Réunis en urgence vendredi 11 mars, les ministres de l’Agriculture du G7 ont mis en garde contre les tentations de restriction aux exportations et les comportements spéculatifs des marchés. Il a aussi été question de diminuer la part des terres européennes mises en jachères. Une obligation rendue obligatoire par la PAC en 1992 et générant de l'incompréhension chez les agriculteurs français dès 1988.

1988 : un remède à la surproduction

Le sujet en tête d'article date de l'annonce de cette décision en juillet 1988, par le ministre de l'Agriculture, Henri Nallet. Cette année-là, l'Europe des 12 fait un constat : on produit trop ! Elle lance l'idée que ses pays membres mettent une partie de leurs terres arables en jachère pour un an. L'objectif est de diminuer les excédents agricoles qui coûtent chers à la Communauté européenne. A l’époque, ce « gel des terres » repose sur du volontariat. Le plan prévoit que la France gèle « 6 millions d’hectares » sur 10 ans. Plusieurs questions émergent : comment demander à un agriculteur de pratiquer la non-culture et que faire de ces terres inexploitées ?

Il est alors prévu que 30% de terres soit ainsi rendues « stériles ». C'est une révolution. Du côté des agriculteurs, c'est l'incompréhension : « Nous sommes relativement sceptiques sur l’idée même de gel des terres, car c’est quand même contre nature pour un agriculteur, dont le travail, c’est de tirer le maximum du sol ». Pour le ministre, il ne s'agit que d'une expérimentation d'un an. Il se targue même d'avoir protégé les intérêts français face aux velléités européennes : « Mon programme a été considéré comme prudent, peut-être même comme frileux ».

Un alignement sur les cours mondiaux

Mais les choses vont s'intensifier en 1992, lorsque la PAC (Politique Agricole Commune) qui garantissait depuis 30 ans les prix de vente à l'intérieur de la CEE change complètement. Les agriculteurs céréaliers sont sommés de geler 15% des surfaces exploitées ou de payer une amende.

L'archive ci-dessous explique les raisons de la mise en application du système de jachères dans les pays producteurs de céréales européens. Dorénavant, les prix devront être « alignés à la baisse » sur les cours mondiaux. Pour compenser la perte de leurs revenus, la PAC s’engage à leur verser une aide compensatoire.
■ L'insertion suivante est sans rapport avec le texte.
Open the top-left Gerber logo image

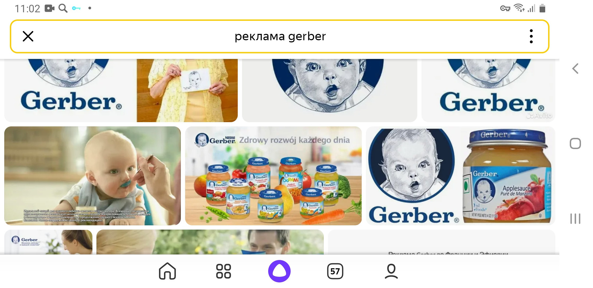(x=71, y=90)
Cette réforme, ajoutée à d'autres (quotas sur le lait, baisse du prix de la viande bovine), est dure à avaler pour les agriculteurs. Le sujet parle de véritable «état de choc». Le commentaire précise qu'en creux cette décision est avant tout une victoire des Américains dans les négociations régissant le commerce international des marchandises.

Le ministre de l’Agriculture, Louis Mermaz, reconnait que dans une économie concurrentielle les « prix d’intervention » vont baisser mais rassure les agriculteurs, ils seront « intégralement compensés par des aides à l’exploitation ».
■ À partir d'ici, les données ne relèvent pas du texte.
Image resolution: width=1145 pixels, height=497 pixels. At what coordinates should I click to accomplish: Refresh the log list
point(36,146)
Mécontents, les agriculteurs manifestent partout en France, comme ici à Caen, devant la préfecture, en octobre 1992. Leur slogan : « N’oublions pas la terre ». Le préfet reçoit en « cadeau » un sol de friche avec des ronces et des chardons.

En 1993, les jachères sont effectives. Les chambres d’agriculture offrent des « cours de sensibilisation » aux agriculteurs pour leur apprendre à entretenir les jachères dont le sol ne doit pas rester à nu. Mais le « gel des sols » a toujours du mal à passer.

En 1998, les agriculteurs jugent toujours les jachères incompréhensibles. « Avoir des terres sans pouvoir les cultiver », c’est pour certains du « chômage forcé »  à une époque où les « charges, elles, sont toujours là » et où les aides versées par l’Europe ne compensent pas le manque à gagner.